Copy documents from one collection to another

i have a collection called scheduled_tasks in my db.The collection looks like below:

{
  "_id": {
    "$oid": "6308bbdefcc302677837d855"
  },
  "action": "xxxxxx",
  "user": "sandeep",
  "scheduled_time": "24-08-2022",
  "file_path": "c://asdhkjshd",
  "created_at": "22-08-2022",
  "updated_at": "22-08-2022"
}

{
  "_id": {
    "$oid": "6308bbdefcc302677837d855"
  },
  "action": "xxxxxx",
  "user": "akhil",
  "scheduled_time": "24-07-2022",
  "file_path": "c://asdhkjshd",
  "created_at": "22-07-2022",
  "updated_at": "22-07-2022"
}

Now,i want to copy the documents in above collection to another collection-say planned_activities.I want to copy only the _id and user field from scheduled_tasks collection to my new collection ie planned_activities.Also in my new collection planned_activities ,apart from _id and user(which i got from scheduled_tasks collection),i want to add two new fields such as old_data and new_data.I want my planned_activities collection to be like below

_id:"6308bbdefcc302677837d855"
user:"akhil"
status:null
old_data:null
new_data:2022-08-30T17:58:18.551+00:00

How do i achieve this now.I know how to copy from one collection to another,but i am unaware how to achieve it in my case

You should be able to do this with the aggregation framework. You can $match (if necessary), then $project to get the fields from the current documents you want to use, $addFields to create the new fields and then finally $out to save the new collection.

You could also look at $merge which is similar to $out but has more functionality.

2 Likes

Hi @Doug_Duncan,

Thanks for sharing a speedy solution!

One further improvement: $addFields is equivalent to a $project stage specifying all fields in the input documents. Selection of existing fields and creation of new fields can be done within a $project stage, so an $addFields stage would not be needed for this use case.

Regards,
Stennie

Of course you’re right @Stennie_X. Sometimes I don’t stop and think of the solution I propose, and would have compressed those stages into a single one when writing out the query in real time.

Hi @Doug_Duncan and @Stennie_X,
Thanks for the quick reply.
I have tried the following and it worked:

scheduled_migration.aggregate([
        {"$project": {"_id": 1, "user": 1, "status": "New", "old_migrationtime": None,
                      "new_migrationtime": "$scheduled_time"}},
        {"$merge": {"into": "audit_details"}}

everything looks fine,but I want the order of the fields in the new collection audit_details to be like below:

_id:"6308bbdefcc302677837d855"
user:"akhil"
status:null
old_data:null
new_data:2022-08-30T17:58:18.551+00:00

but my new collection looks like below:

{
  "_id": {
    "$oid": "6308bbdefcc302677837d855"
  },
  "new_migrationtime": "2022-09-26 16:26:00",
  "old_migrationtime": "2022-07-21 16:26:00",
  "status": "modified",
  "user": "xxxxx",
  "last_modified": {
    "$date": {
      "$numberLong": "1662039075400"
    }
  }
}

is there any way to achieve it in the order i require

If you want your fields in a certain order, then you need to $project those fields in that order. Currently you have: _id, user, status, old_migrationtime, new_migrationtime. Change that to be _id, new_migrationtime, old_migrationtime, status, user.

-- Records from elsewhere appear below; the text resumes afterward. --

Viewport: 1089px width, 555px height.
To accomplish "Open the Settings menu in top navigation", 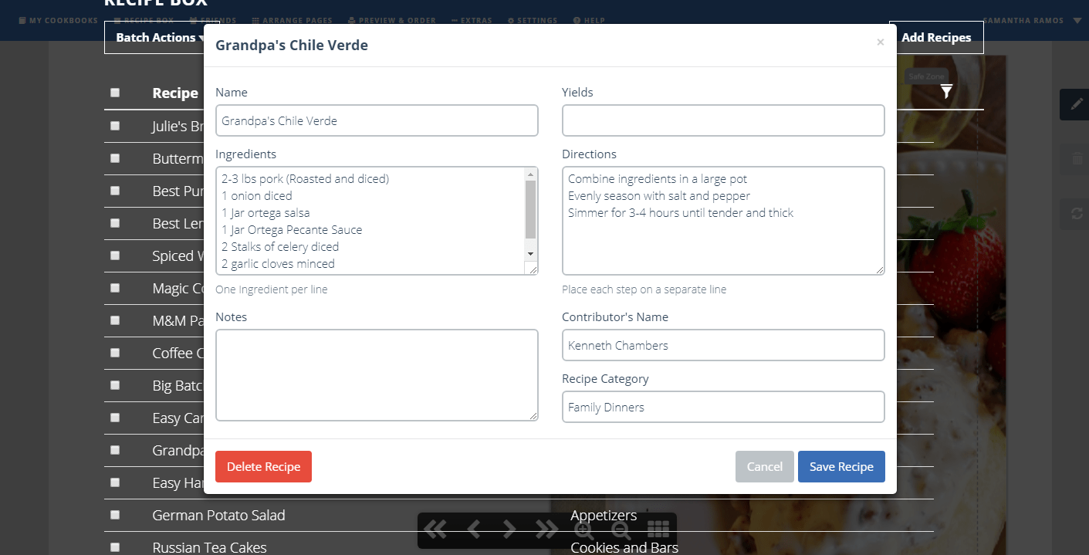I will point(532,20).
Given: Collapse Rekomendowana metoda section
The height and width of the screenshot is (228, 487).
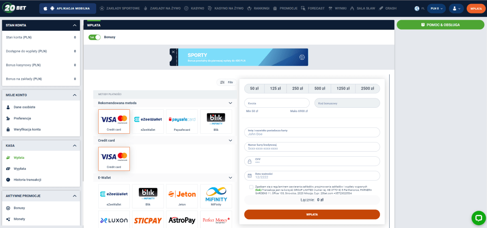Looking at the screenshot, I should click(231, 103).
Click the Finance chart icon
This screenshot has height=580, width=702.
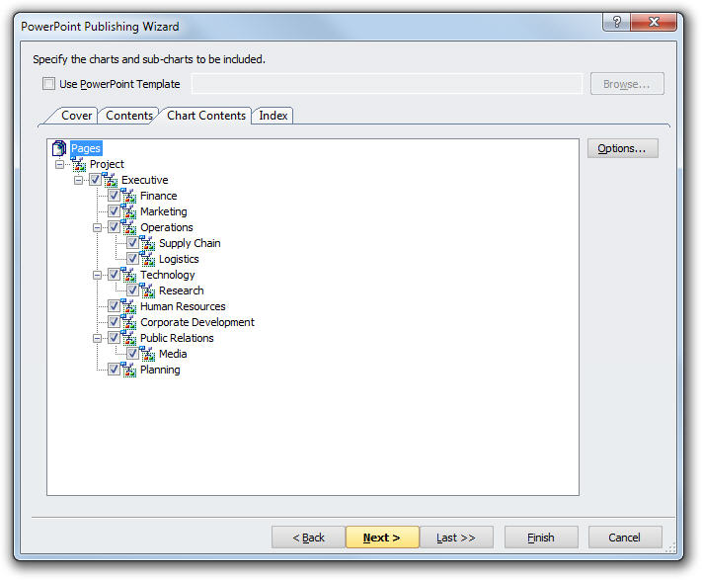[x=128, y=196]
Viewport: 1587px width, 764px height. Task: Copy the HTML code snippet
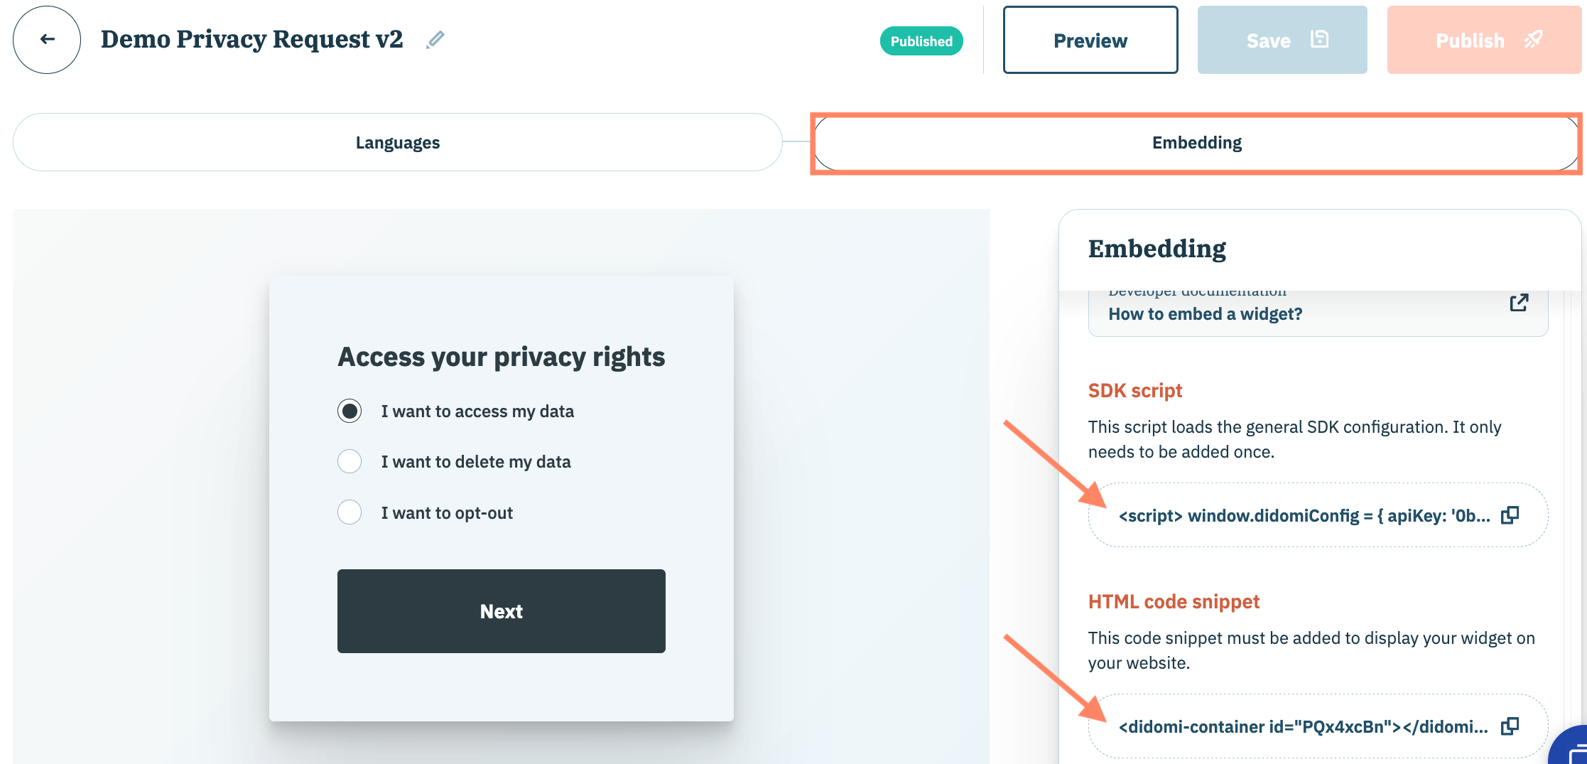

As for the last_modified field, not sure how that got into the documents as it’s not part of the aggregate() call you provided.

Hello,
Can this be done using insertMany in batches? I am using the below script.
I thought exporting any collection documents to another collection can be done easily. Could you please advice if I may overlooking something here.

var docsToInsert = db.PMForms_local.find({ “exist”: “yes” }).toArray();
var batchSize = 20;
var successfulInserts = 0;

for (var i = 0; i < docsToInsert.length; i += batchSize) {
var batch = docsToInsert.slice(i, i + batchSize);
try {
var result = db.collectionB.insertMany(batch);
successfulInserts += result.insertedCount;
} catch (e) {
print("Error inserting batch starting at index " + i + ": " + e.message);
}
}

You’re pulling everything down with the .toArray call which is bad for large collections.

If you’re just moving between collections in the same database or different on the same server then using the $out or $merge aggregation calls is much faster as it’ll all run server side.

If you were taking this approach (and I’ve done something similar for moving data from relational servers to Mongo) then you want to tune the batch size, 20 is tiny, unless each document is 16MB.

If you need to run with lots of data, then you’d want to get the iterator from the find call and loop through that, pushing an insertMany with the current batch as you go.